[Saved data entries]
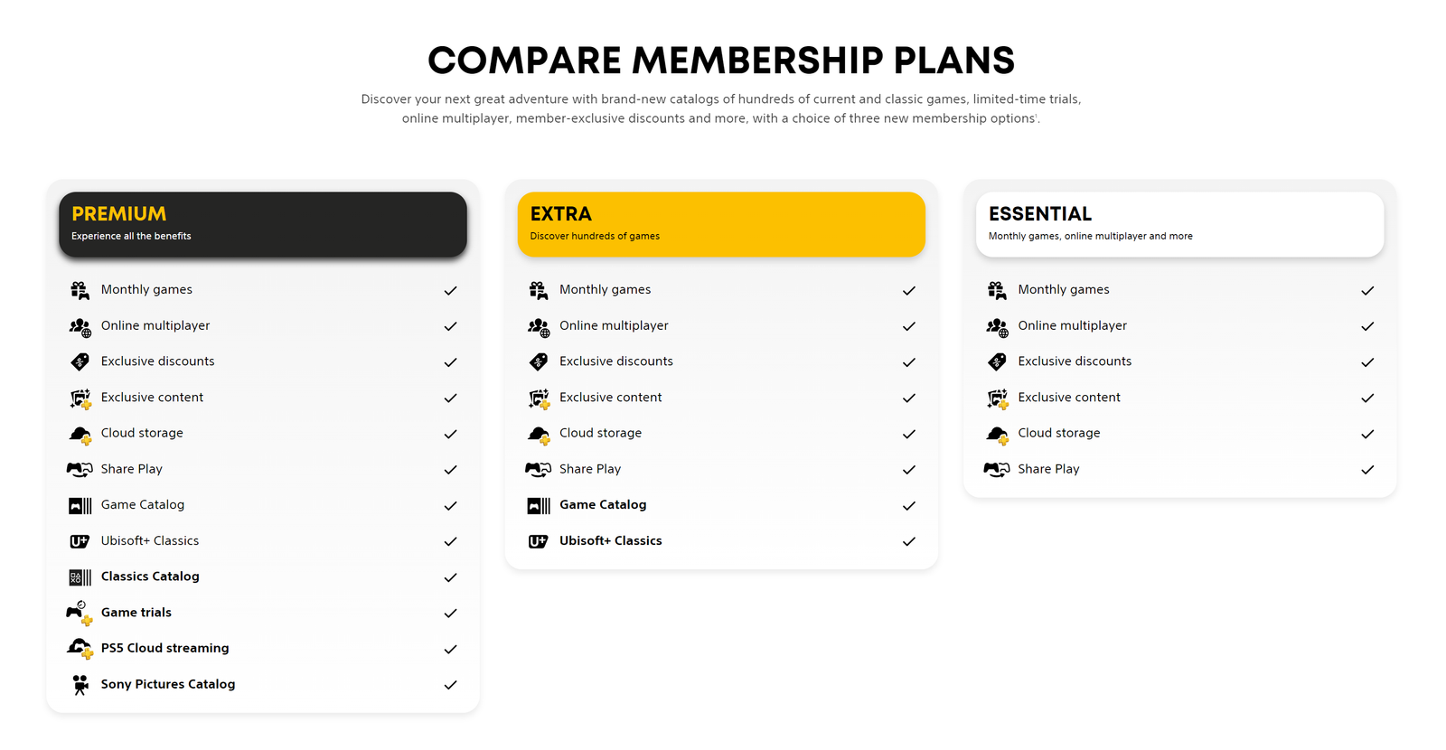Click the Classics Catalog icon in Premium
1446x750 pixels.
pos(80,577)
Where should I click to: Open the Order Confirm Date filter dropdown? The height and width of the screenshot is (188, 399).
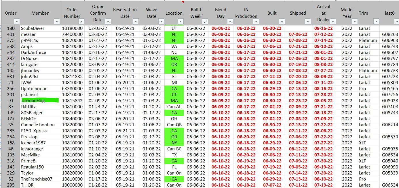[x=108, y=22]
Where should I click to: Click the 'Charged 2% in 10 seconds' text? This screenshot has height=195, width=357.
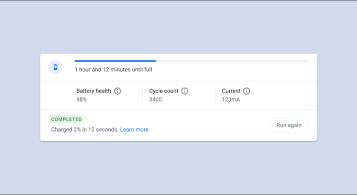pos(85,130)
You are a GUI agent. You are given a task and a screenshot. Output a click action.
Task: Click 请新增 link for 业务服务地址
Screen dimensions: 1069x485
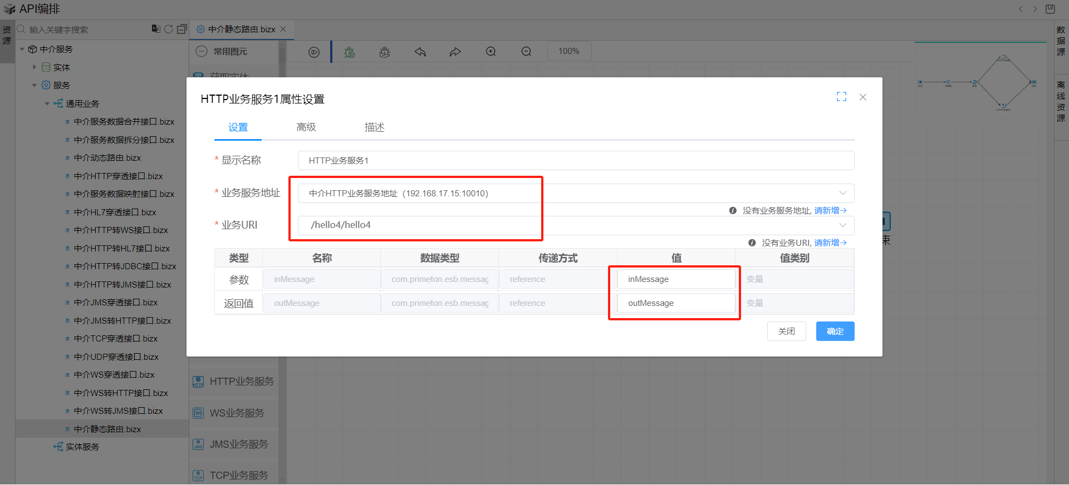pyautogui.click(x=830, y=211)
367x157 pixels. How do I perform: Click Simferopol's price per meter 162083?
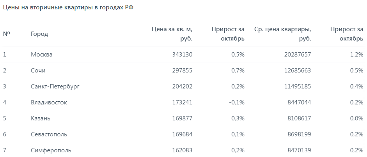[x=182, y=150]
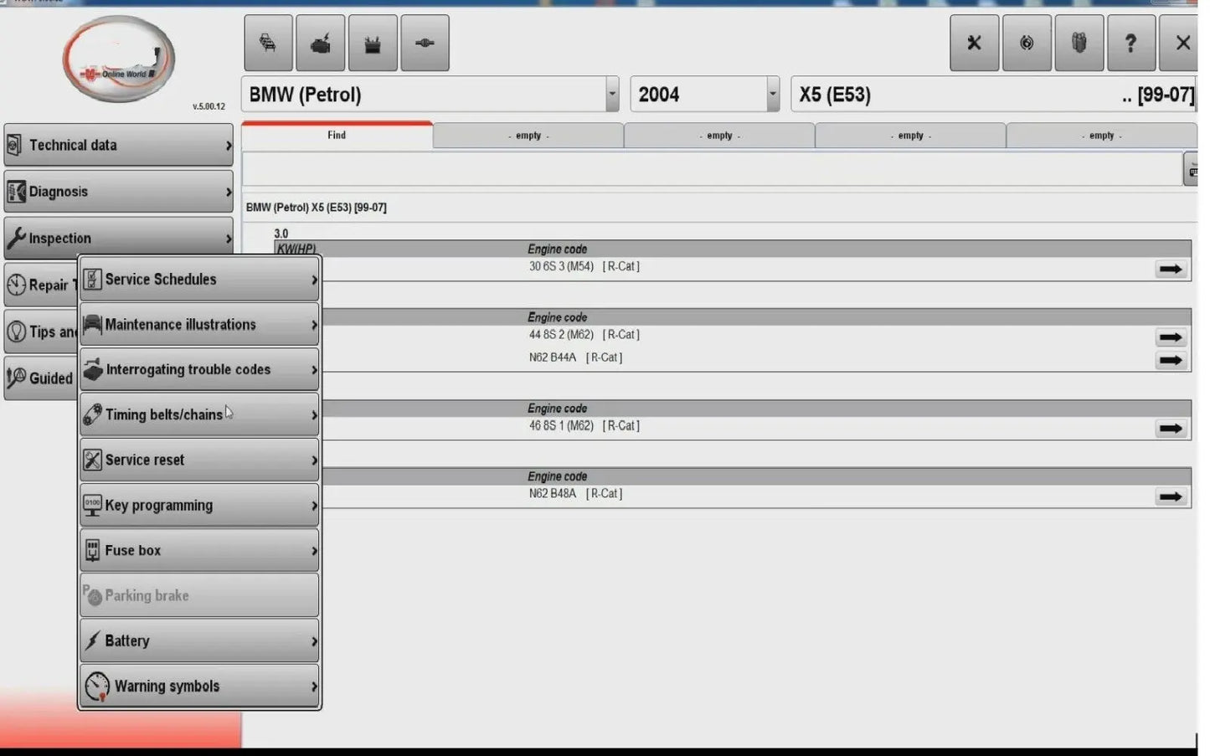1210x756 pixels.
Task: Click arrow for N62 B48A engine
Action: 1170,496
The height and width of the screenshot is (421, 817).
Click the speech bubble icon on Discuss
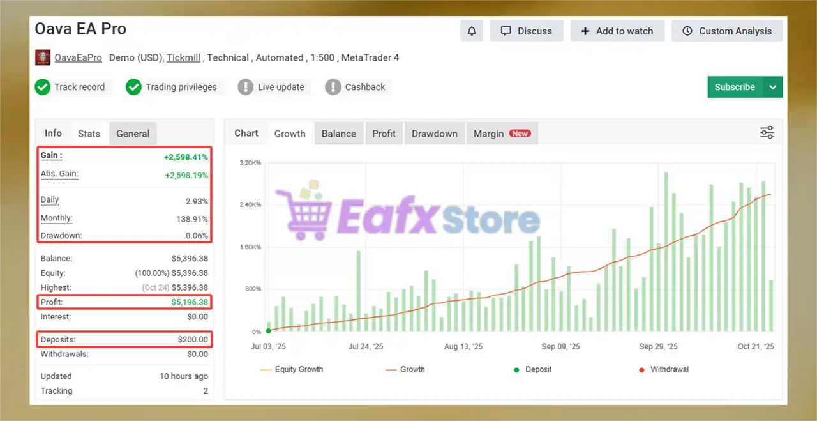tap(506, 31)
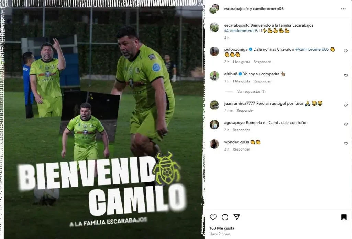Open the three-dots more options menu
The image size is (352, 239).
pos(343,9)
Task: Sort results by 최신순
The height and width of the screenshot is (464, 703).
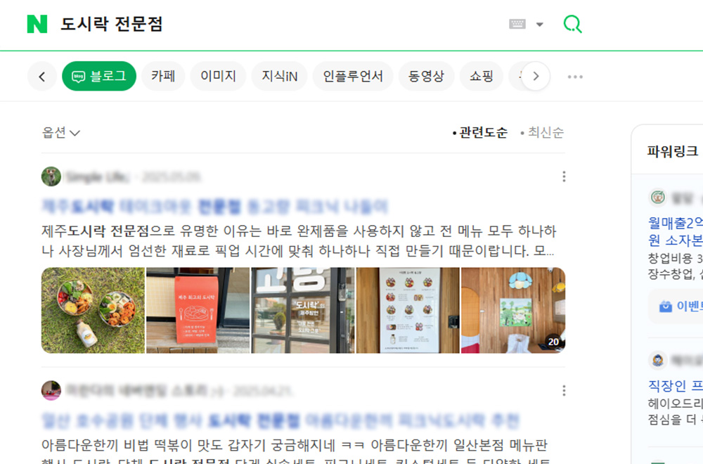Action: pos(542,133)
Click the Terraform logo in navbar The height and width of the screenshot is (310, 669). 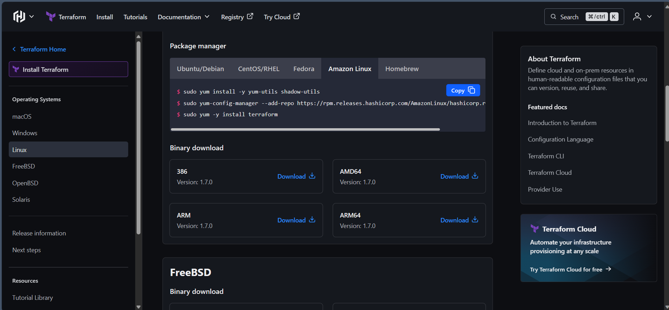coord(51,16)
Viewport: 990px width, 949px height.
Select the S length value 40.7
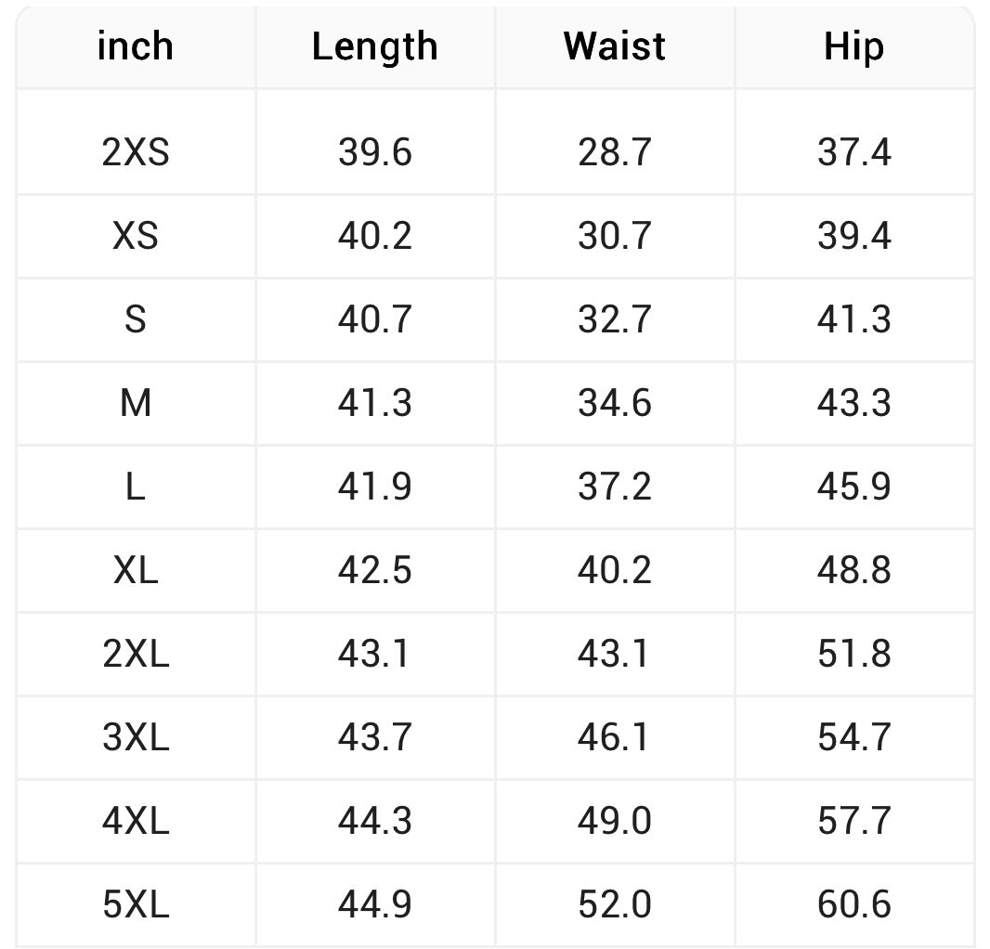click(374, 319)
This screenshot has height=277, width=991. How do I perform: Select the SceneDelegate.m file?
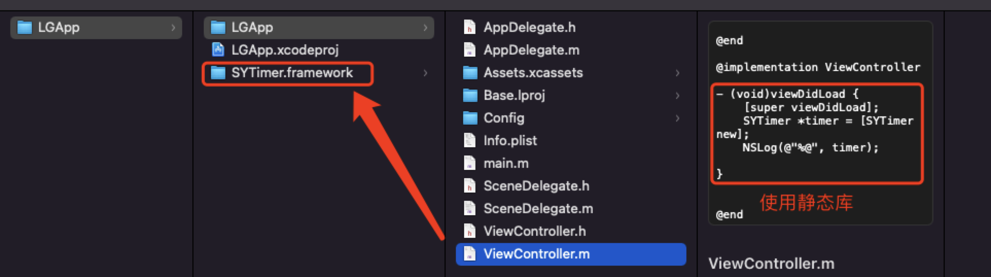pos(538,209)
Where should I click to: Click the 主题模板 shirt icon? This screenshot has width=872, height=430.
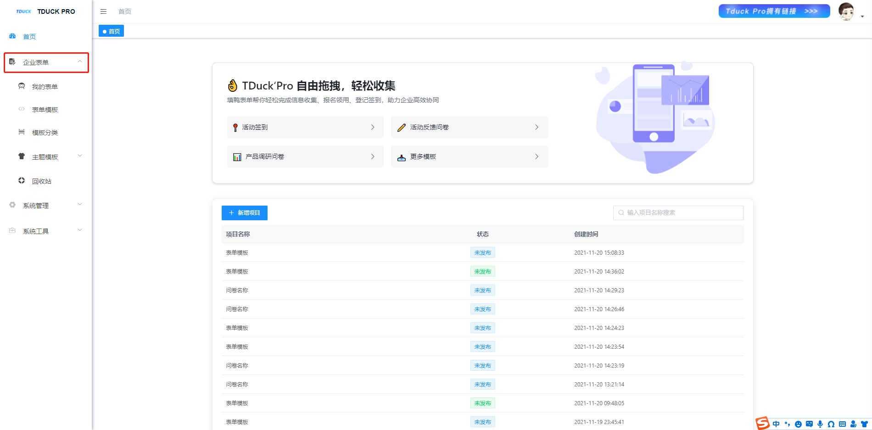pos(22,156)
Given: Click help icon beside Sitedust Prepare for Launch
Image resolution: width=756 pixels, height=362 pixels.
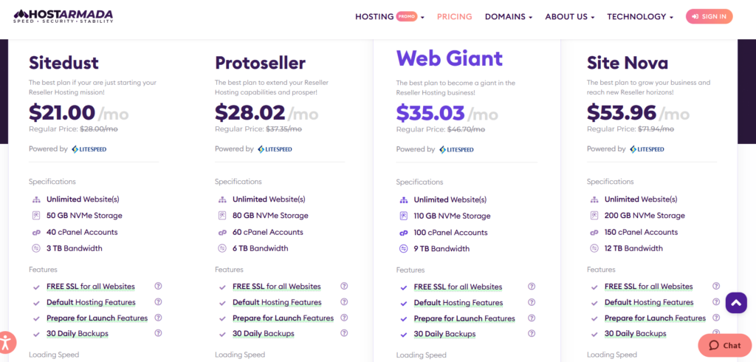Looking at the screenshot, I should (158, 318).
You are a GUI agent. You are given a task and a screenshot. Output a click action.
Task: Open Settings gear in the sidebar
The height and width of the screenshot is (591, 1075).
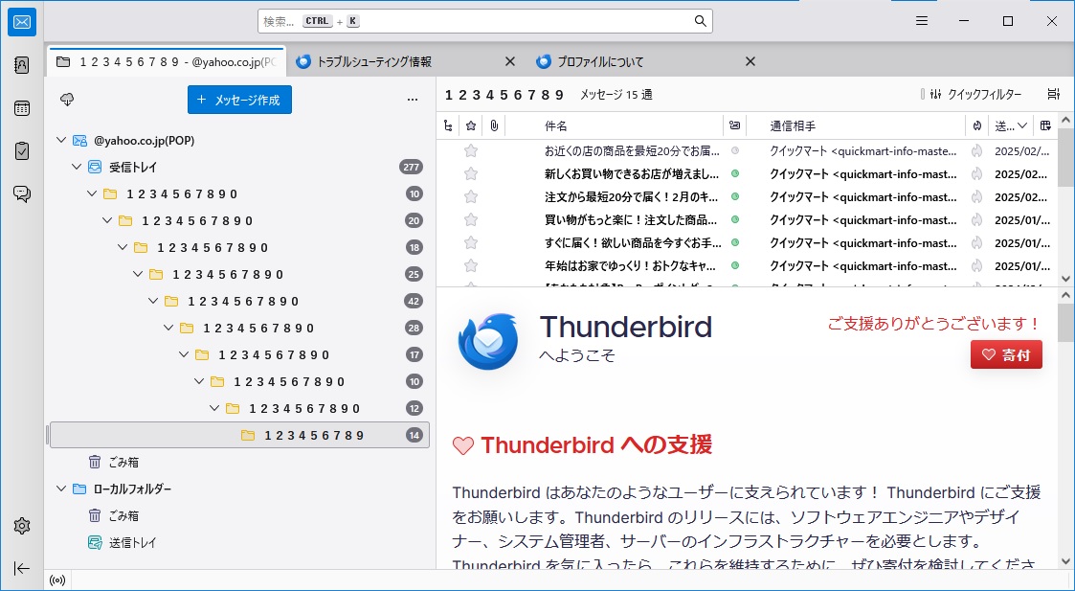[22, 526]
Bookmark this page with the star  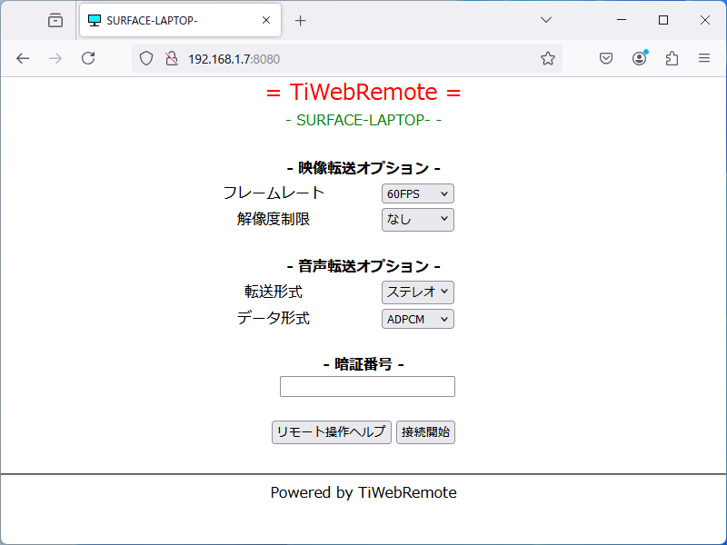click(548, 57)
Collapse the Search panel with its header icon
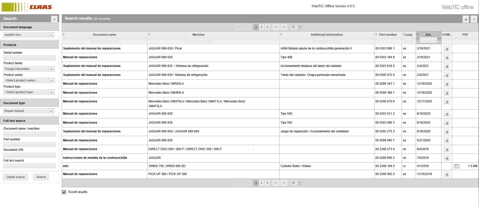Viewport: 479px width, 207px height. tap(54, 19)
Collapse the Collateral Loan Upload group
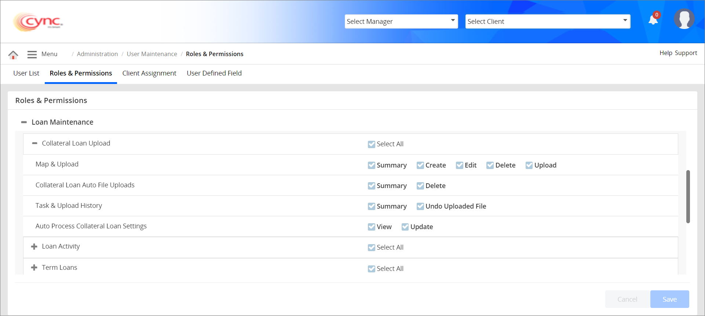Viewport: 705px width, 316px height. (34, 143)
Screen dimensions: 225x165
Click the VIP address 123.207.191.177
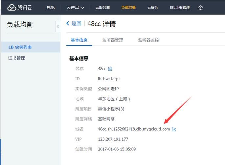coord(113,139)
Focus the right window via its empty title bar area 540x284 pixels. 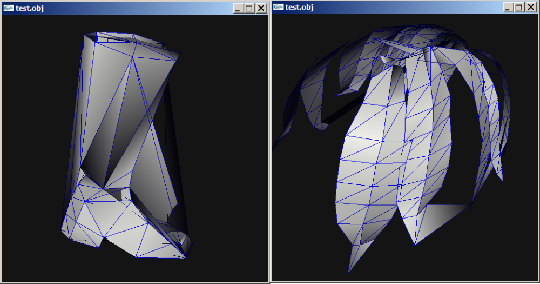pyautogui.click(x=405, y=7)
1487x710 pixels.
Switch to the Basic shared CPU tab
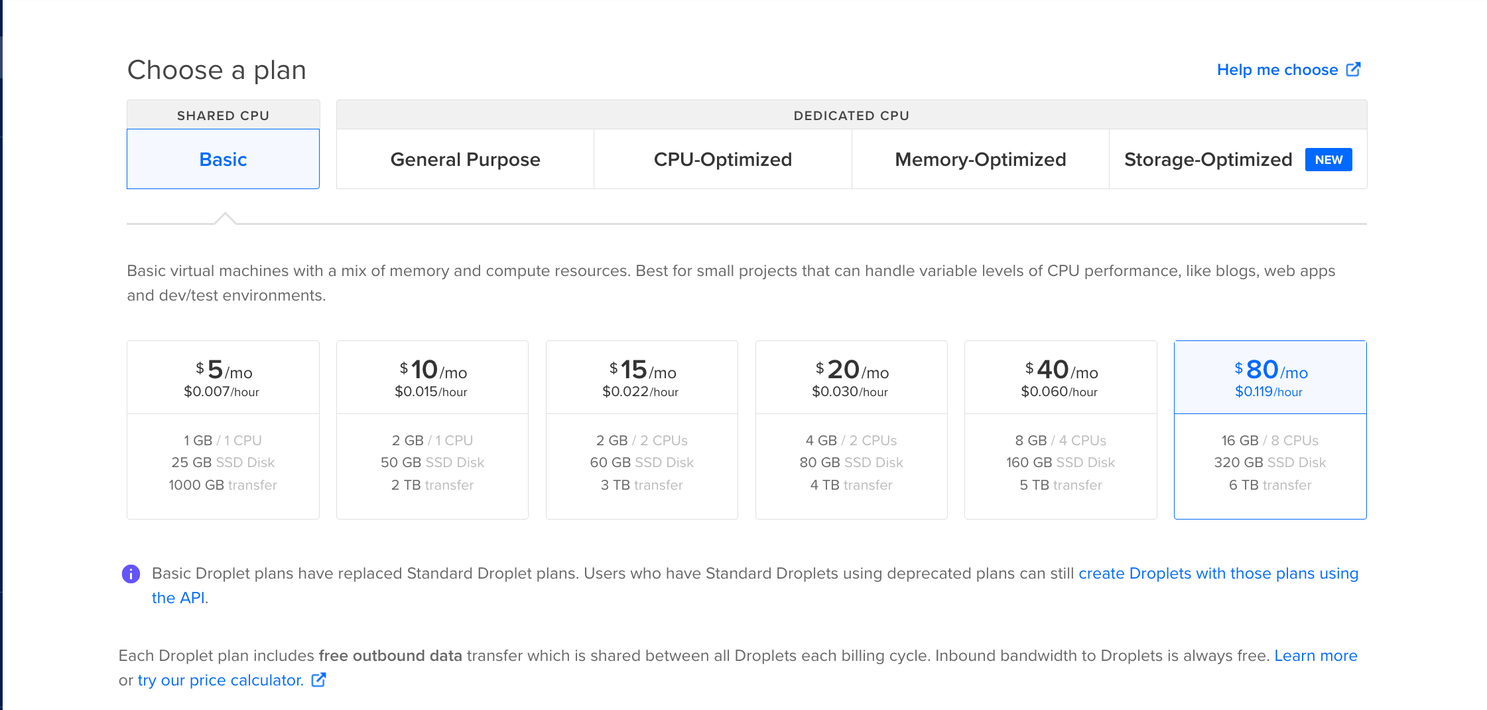223,159
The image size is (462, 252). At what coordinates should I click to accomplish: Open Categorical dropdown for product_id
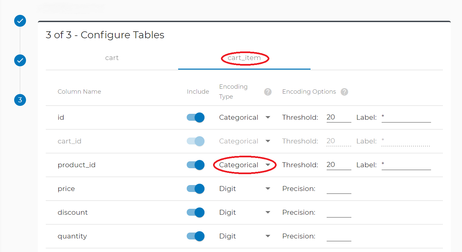pos(245,165)
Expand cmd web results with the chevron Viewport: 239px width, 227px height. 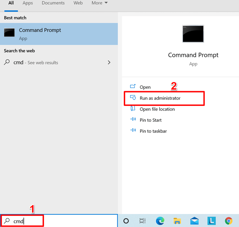pyautogui.click(x=109, y=62)
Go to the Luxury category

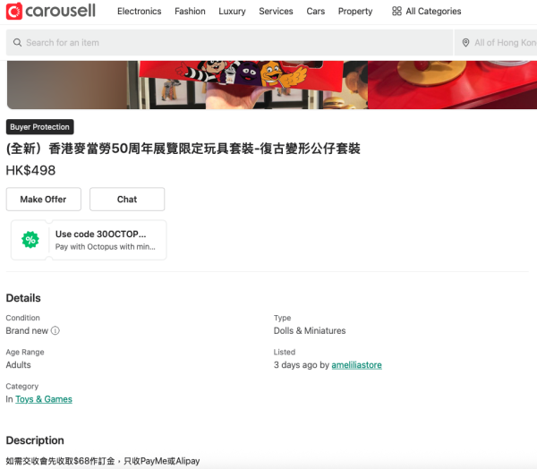tap(232, 12)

What you should do: Quote word for word only the lines above from the one containing "Where should I click to: Open" through the one containing "Task: Click 请新增 link for 业务服务地址". Pictures stay out of your copy.

Solved exercise:
Where should I click to: Open the Order Confirm Date filter dropdown? The height and width of the screenshot is (188, 399).
[x=108, y=22]
Where should I click to: Click the 'Charged 2% in 10 seconds' text? This screenshot has height=195, width=357.
pos(85,130)
You are a GUI agent. You are given a task and a screenshot. Output a click action.
Task: Click 请新增 link for 业务服务地址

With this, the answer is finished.